_Source passage_
Start of Block

Just as the weight and shape of an imperfect coin can artificially impact probability so can things like the worker’s capability (training, natural aptitude, risk taking, behavioral drift, performance inhibitors, etc.) the process capability (process tolerance, reliability, etc.) in fact there are so many variables at play in worker injuries it’s a wonder we try to calculate probability at all.

To be fair to Quilley, his formula was never meant to be a scientific predictor of a given outcome, rather it is a workable formula for prioritizing injuries, and yes to be fair to the academics Quilley has over simplified probability. So what are we to do with all this? I for my part agree with Alan. The safety practitioners and frontline supervisors shouldn’t have to work differential equations to calculate risk. We need a practical, usable, and simple way to determine whether or not a given task is too risky to perform, which risks on which to concentrate, and which risks are more likely to cause the most severe injuries. A safety practitioner should not have to be Euclid to calculate probability, but then again one should also know that his or her calculation of probability is little more than a guess. A good guess to be sure, but a guess nonetheless. It’s an educated guess based on years of experience

To some extent it comes down to just plain sense. We know drunk driving is dangerous because we have seen too many tragic accidents caused because a driver was drunk, and you don’t have to be Pythagoras to foresee that a teen (or worse an elderly) driver texting is a high risk behavior.

What I am saying, in my round about way, is that arguments over whether or not a safety professional can accurate calculate probability of injuries is of far less important than whether or not we can prioritize the correction of hazards. Someone once said, “if you can’t say something nice about someone, then don’t say anything at all”. To the academics who went to such pains to argue against Quilley’s points I say, “shut up”. Not that I want to stifle freedom of speech, but yammering on and on about how wrong someone is without offering some useful counter suggestion is tantamount to bullying, and as much as I enjoy bullying, I say to the academics, take your theories back to the ivy towers where you can poison the minds of tomorrow’s leaders; they’re not welcome here and we’ve got work to do.

End of Block

_Supplied records_
Start of Block

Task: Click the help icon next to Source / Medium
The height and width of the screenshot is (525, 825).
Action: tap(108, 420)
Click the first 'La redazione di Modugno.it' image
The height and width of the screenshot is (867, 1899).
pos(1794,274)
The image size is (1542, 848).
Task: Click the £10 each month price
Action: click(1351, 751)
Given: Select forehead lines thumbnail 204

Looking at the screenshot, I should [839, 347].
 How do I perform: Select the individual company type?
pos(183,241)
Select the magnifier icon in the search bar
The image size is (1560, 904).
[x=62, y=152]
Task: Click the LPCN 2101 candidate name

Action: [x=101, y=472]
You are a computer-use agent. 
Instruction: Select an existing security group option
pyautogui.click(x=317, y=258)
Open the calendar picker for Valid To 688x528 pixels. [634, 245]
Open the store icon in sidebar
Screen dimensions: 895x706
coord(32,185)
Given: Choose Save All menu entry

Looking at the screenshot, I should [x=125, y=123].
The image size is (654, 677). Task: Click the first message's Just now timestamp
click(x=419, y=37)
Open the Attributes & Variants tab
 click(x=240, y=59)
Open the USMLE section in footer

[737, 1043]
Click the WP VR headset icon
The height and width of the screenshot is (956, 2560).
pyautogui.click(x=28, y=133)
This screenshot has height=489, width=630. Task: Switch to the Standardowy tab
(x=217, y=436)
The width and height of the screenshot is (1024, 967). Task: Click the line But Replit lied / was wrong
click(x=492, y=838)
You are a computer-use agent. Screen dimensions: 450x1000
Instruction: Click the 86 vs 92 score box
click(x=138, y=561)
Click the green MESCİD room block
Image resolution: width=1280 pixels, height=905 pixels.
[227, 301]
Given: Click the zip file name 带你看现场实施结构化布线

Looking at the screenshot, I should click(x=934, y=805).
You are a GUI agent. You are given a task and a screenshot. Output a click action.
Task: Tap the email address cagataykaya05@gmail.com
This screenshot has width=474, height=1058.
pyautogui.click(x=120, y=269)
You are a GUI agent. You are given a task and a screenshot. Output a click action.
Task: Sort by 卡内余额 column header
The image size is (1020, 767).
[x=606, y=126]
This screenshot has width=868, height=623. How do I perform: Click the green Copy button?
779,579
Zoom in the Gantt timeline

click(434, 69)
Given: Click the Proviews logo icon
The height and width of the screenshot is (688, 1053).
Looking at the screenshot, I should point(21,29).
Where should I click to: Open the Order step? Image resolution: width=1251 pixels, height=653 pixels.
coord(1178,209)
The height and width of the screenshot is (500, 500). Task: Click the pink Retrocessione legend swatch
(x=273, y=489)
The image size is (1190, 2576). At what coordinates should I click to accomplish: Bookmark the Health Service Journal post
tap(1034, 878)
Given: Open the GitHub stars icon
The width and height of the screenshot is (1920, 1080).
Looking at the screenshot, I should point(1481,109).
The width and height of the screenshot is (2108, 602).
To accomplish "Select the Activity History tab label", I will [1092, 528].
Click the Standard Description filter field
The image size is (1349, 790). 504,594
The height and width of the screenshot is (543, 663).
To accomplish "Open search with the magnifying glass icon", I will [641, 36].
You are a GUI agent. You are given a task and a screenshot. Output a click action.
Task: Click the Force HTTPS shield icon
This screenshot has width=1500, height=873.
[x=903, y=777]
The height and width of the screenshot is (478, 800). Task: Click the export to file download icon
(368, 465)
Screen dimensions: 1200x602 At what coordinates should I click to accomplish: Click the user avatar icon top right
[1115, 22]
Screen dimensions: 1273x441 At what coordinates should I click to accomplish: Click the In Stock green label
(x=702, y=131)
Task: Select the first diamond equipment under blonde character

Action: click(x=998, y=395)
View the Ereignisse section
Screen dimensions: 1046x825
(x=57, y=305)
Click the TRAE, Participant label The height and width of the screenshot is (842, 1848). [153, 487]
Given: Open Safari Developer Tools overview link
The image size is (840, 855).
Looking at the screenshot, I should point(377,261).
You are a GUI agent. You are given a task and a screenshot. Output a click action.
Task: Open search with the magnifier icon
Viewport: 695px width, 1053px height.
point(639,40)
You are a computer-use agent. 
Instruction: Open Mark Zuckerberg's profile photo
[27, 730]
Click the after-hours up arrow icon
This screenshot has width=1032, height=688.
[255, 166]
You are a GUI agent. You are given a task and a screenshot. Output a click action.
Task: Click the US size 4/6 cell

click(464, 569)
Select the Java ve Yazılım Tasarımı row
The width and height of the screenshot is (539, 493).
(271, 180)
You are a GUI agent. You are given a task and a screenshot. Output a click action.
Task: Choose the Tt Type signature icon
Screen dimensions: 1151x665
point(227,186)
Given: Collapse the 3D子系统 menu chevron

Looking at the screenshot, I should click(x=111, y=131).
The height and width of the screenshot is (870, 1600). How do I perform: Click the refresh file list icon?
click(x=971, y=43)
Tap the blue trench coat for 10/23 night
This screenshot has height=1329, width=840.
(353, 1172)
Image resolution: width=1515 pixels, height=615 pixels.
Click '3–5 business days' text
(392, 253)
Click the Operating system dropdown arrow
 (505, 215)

End of Block

_Brief 1_
From the passage on injury probability, echo the part that opens with the words containing "Just as the" and closes with "probability at all.".
_Brief 2_
Answer these from the injury probability passage:
(a) Instead of a scientific predictor of a given outcome, what was Quilley's formula meant to be?
(b) Who, according to the writer, shouldn't have to work differential equations to calculate risk?
(c) Why does the writer say we know drunk driving is dangerous?

_Reply 1_
Just as the weight and shape of an imperfect coin can artificially impact probability so can things like the worker’s capability (training, natural aptitude, risk taking, behavioral drift, performance inhibitors, etc.) the process capability (process tolerance, reliability, etc.) in fact there are so many variables at play in worker injuries it’s a wonder we try to calculate probability at all.

_Reply 2_
(a) A workable formula for prioritizing injuries.
(b) Safety practitioners and frontline supervisors.
(c) Because we have seen too many tragic accidents caused because a driver was drunk.